Bot D (Pink & Green)
Bot D (Pink & Green), 2016
Unique Letterpress Pressure
17.5 x 12 inches
Ruane Center for the Humanities, Lower Level
About the Work
Until relatively recently, it was neither legal nor socially acceptable to be out as an LGBTQ+ person. As such, queer art over the centuries has been shaped by, on the one hand, the need to conceal references to the queer body, identity, and experience. On the other, it has been concerned with a desire for better visibility: the cultural imperative to create representations of queer identity because few exist. Artist Elijah Burgher embraces this duality to create non-figurative portraits, like Bot D (Pink & Green), inspired by art and cultural history and his own identity as a gay man.

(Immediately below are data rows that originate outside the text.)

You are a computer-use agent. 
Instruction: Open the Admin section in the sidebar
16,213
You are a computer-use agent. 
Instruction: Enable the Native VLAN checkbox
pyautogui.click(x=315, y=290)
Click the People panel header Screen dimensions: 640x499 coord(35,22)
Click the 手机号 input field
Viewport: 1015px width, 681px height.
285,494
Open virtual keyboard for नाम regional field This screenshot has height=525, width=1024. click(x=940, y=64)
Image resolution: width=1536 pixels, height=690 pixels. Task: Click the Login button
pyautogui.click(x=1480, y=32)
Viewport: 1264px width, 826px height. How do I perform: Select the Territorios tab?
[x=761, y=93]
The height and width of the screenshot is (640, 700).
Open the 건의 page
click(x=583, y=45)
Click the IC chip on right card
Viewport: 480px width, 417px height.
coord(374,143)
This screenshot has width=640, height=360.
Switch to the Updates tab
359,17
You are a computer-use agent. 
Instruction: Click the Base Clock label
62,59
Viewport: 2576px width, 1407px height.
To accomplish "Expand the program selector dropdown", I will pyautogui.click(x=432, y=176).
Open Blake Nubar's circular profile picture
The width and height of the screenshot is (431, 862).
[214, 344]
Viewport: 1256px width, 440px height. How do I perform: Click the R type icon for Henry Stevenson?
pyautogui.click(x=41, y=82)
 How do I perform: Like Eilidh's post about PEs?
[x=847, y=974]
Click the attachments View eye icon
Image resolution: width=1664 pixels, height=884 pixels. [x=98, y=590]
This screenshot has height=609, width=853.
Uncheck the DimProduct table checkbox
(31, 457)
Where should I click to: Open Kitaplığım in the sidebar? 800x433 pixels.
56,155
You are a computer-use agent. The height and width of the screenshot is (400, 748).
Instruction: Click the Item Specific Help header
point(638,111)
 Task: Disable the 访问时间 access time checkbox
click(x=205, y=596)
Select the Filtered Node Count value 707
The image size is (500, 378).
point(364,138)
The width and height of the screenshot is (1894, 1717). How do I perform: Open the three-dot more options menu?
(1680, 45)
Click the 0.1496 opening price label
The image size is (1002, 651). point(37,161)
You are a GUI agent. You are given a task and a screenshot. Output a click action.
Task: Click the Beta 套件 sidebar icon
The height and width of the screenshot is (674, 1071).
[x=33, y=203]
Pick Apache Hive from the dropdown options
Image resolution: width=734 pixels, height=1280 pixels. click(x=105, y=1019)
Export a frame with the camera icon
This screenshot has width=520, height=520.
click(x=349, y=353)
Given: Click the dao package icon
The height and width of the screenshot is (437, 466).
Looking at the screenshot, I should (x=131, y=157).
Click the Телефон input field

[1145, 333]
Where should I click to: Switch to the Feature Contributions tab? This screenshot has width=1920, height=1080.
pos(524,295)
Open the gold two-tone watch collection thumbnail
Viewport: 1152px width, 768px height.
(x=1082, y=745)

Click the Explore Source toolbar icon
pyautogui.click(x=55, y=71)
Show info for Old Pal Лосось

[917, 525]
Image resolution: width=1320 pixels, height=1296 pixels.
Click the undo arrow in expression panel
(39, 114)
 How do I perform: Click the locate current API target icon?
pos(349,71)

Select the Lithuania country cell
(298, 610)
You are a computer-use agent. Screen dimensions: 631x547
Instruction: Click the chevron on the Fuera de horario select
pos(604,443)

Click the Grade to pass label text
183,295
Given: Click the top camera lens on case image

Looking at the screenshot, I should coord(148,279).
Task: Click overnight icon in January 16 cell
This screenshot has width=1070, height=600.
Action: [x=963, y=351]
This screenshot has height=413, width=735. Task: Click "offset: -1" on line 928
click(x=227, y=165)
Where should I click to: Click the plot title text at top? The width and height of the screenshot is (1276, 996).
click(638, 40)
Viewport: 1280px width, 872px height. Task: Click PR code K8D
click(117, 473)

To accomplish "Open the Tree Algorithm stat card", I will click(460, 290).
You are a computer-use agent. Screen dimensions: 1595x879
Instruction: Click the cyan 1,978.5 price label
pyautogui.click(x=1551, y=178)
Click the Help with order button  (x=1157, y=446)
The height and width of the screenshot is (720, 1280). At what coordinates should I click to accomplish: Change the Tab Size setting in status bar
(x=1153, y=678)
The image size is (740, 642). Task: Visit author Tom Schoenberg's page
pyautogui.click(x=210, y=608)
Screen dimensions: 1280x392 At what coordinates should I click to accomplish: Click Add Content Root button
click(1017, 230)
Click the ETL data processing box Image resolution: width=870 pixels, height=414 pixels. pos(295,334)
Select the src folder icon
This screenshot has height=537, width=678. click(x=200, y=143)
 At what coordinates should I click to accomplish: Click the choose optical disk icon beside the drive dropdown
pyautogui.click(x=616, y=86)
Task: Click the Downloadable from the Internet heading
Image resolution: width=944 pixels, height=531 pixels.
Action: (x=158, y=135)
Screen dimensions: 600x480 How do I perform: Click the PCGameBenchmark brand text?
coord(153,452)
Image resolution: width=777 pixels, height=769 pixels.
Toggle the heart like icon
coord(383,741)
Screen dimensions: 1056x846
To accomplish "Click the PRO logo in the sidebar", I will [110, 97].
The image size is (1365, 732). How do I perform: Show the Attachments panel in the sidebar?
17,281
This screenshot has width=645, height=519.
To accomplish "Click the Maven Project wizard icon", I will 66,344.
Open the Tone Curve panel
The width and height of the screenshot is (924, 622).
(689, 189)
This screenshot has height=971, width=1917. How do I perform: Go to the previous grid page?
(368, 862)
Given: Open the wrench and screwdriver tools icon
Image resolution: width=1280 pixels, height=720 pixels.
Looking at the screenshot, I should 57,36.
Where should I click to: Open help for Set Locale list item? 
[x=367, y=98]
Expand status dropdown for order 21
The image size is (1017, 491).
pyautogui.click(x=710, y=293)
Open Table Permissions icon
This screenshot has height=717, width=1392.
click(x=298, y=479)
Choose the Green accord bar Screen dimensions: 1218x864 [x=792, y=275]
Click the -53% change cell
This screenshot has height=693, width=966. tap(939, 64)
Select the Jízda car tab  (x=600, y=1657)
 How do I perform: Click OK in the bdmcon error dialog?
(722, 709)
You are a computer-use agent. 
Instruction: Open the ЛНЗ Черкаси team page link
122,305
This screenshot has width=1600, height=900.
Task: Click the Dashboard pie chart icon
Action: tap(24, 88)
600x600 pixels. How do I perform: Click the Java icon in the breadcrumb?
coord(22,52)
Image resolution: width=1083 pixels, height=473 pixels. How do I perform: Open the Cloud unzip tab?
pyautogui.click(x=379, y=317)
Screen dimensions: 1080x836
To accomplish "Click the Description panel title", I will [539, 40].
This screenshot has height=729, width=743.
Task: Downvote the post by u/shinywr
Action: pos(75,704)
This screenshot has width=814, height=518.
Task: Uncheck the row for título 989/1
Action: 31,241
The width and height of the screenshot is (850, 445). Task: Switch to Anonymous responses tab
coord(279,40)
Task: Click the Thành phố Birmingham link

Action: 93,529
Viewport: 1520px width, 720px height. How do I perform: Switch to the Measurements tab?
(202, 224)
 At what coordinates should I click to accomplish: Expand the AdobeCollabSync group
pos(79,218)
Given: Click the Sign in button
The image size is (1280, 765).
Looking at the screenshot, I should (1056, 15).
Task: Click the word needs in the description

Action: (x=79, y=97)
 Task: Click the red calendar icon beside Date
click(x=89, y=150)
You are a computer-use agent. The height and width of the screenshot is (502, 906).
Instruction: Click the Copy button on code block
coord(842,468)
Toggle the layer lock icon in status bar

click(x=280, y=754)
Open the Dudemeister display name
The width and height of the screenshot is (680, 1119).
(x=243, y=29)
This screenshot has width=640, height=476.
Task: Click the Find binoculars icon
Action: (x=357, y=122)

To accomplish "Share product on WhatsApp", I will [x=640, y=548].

For Bot D (Pink & Green) Burgher was inspired by the coded language and symbolism of queer artists and authors like Marsden Hartley, Jasper Johns, and Oscar Wilde. Sourcing symbols and imagery from their early works, he creates a composition that he thinks of as both an abstract self-portrait—because it references the creators whose artworks have helped him to understand himself—and a sigil, which is an emblem in which mystical or spiritual power is imbued. For Burgher, queer identity and presentation align with abstraction and sigils because they too subvert established forms of communication. Indeed, when existing languages forbid a way of being, then new ones must be created.